One day in September, the waterway abruptly changed course and a swathe of the tight-knit community in Baroi’s village vanished as the very land on which it stood was washed away.
“The river current was so powerful,” he told AFP. “Many of us have been living under the open sky for the last few days.”
Baroi’s family were hereditary custodians of the temple in Bangla Bazar, on the outskirts of the capital Dhaka, the site of an annual festival that long drew Hindu faithful and friends from its majority-Muslim population.
The ceremonies were staged even through some of the country’s worst catastrophes, including sectarian violence that accompanied the end of the British colonial era and a brutal 1971 independence war that saw an exodus of persecuted Hindus to neighbouring India.
But next year’s festivities could be cancelled for the first time in more than a century — as by then many of the usual participants will have been forced to move away.
“It has been a thriving community of carpenters, fishermen, farmers and traders,” Sohrab Hossain Pir, a councillor for the village, told AFP.
“But now everything is going into the river.”
Bangladesh is a delta country crisscrossed by more than 200 waterways, each connected to the Ganges and Brahmaputra rivers that course from the Himalayas and through the South Asian subcontinent.
Periodic flooding that inundates homes, markets and schools has always been a fact of life for the tens of millions of farmers and fishermen who crowd the rivers’ banks — some of the most densely populated areas of the Bangladeshi countryside.
But scientists say climate change has increased the severity and frequency of the phenomenon, with more erratic rainfall causing more cyclones and flash floods.
This year Bangladesh saw record flooding that killed more than 100 people and cut off seven million others, with relief efforts continuing for months.
The impact is expected to worsen significantly in the coming decades, just as rising sea levels threaten to displace tens of millions of people along the low-lying Bangladeshi coastline and inundate its most fertile farmlands with salt water.

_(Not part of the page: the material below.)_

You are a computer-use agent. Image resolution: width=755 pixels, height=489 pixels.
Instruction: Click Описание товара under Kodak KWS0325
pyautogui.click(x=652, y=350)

Bangladesh is already rated by the UN and civil society groups as one of the countries most affected by extreme weather events since the turn of the century, with entire inland villages wiped from the map.
Around 1,800 hectares (4,500 acres) of land will be eroded by rivers in Bangladesh this year and the homes of at least 10,000 people will disappear, according to the state-funded Centre for Environmental and Geographic Information Services (CEGIS).
“These erosion events are clearly as a result of climate change,” Ian Fry, the UN special rapporteur on climate change, told reporters when he visited in September.
Residents of disappeared villages often seek a new life in the slums of Dhaka, a sprawling city of 22 million that has doubled in size since the turn of the century on the back of urban migration.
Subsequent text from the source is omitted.